When you combine the usability benefits of a virtual assistant with the power of augmented reality (AR), you’re really on to a paradigm shift. Rockwell, and its strategic partner PTC, see virtual assistants as a natural complement and extension of augmented reality, which is increasingly being adopted by their shared user base. The combination of virtual assistants and AR would enable workers to go more hands-free as they go about their operations.
“Voice becomes a way to interact because use of your hands is limited,” PTC’s Dertien explains. “Plus you can’t put buttons everywhere in the AR world for every question you want to ask. That doesn’t make sense. If you’re thinking hands free, getting information anywhere, at any time via voice makes a lot of sense.”
In addition to the lack of available options, a variety of deployment challenges means plant floor virtual assistants are still a relatively nascent market. Connectivity is a major hurdle as the technology requires a healthy stream of device, status, and environmental data emanating from Industrial Internet of Things-connected machines and equipment on the shop floor. Many older manufacturing environments still lack broad connectivity—in particular, Internet of Things (IoT) capabilities on legacy equipment. “ The more data you’re getting from the shop floor and specifically, the more timely data, the better the system will be able to inform you,” says Epicor’s Coolidge. “As companies move from a traditional manual shop floor to using advanced MES and going to a fully IoT-connected factory, you are going to step up how well the virtual assistant can provide information.”
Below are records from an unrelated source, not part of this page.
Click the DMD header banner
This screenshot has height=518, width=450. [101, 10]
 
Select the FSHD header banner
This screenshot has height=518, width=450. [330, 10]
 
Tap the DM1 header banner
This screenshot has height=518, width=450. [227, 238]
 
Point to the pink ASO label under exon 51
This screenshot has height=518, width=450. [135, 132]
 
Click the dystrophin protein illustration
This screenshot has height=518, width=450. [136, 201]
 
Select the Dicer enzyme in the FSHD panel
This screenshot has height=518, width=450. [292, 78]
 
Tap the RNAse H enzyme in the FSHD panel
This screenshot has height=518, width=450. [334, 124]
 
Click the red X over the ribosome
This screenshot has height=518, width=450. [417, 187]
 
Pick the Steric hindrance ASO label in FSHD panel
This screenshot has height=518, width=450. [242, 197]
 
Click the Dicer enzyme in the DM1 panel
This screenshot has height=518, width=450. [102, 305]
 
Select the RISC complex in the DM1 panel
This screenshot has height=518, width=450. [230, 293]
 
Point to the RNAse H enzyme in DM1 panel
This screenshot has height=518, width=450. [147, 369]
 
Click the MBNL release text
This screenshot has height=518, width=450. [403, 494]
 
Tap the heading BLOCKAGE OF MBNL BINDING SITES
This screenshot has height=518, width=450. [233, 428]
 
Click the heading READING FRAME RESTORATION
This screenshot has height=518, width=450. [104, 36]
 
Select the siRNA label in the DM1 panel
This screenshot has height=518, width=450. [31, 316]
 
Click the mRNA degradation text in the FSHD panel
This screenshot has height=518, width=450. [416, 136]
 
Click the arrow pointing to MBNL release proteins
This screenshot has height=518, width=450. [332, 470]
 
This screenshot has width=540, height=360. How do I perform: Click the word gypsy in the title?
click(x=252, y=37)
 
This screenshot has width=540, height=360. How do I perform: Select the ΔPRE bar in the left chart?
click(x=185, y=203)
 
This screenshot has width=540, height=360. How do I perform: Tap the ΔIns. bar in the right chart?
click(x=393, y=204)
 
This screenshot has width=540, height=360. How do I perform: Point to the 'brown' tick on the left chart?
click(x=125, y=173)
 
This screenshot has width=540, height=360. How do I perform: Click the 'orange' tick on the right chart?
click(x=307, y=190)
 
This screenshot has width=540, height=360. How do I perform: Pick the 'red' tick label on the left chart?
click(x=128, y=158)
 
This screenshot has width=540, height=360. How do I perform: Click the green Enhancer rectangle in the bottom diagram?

Training the virtual assistant to understand the specific requirements of an individual factory is another major hurdle. Every factory has heterogeneous equipment and different configurations, which makes it difficult to create context for the virtual assistant to provide answers. In addition, IoT technology can aggregate data from different places to answer questions like, what is the current temperature of a machine or how is a process running today, but there is still a need for capabilities at an application programming interface level to curate all that information. “That’s the billion-dollar automation question—it’s hard to have replication in a world where every factory is a snowflake in terms of machines,” PTC’s Dertien says.
Intermittent connectivity, the noise factor on the typical plant floor, and company policy towards allowing use of mobile devices in an official capacity are other factors manufacturers will need to hammer out before industrial virtual assistants become a reality. The issue of harnessing the right talent to build the virtual assistants is another tall order. To ease that process, Microsoft offers Power Virtual Agent, a low-code/no-code platform that allows the average business user to build chatbots and virtual assistant technology.
“The future demand for virtual assistants is vastly going to outstrip the number of developers that can realistically create these capabilities over the next five years,” contends Charles Lamanna, Microsoft’s corporate vice president for low-code platforms. “To truly democratize virtual assistant skills, having people who understand business processes is an essential ingredient to driving this change quickly.”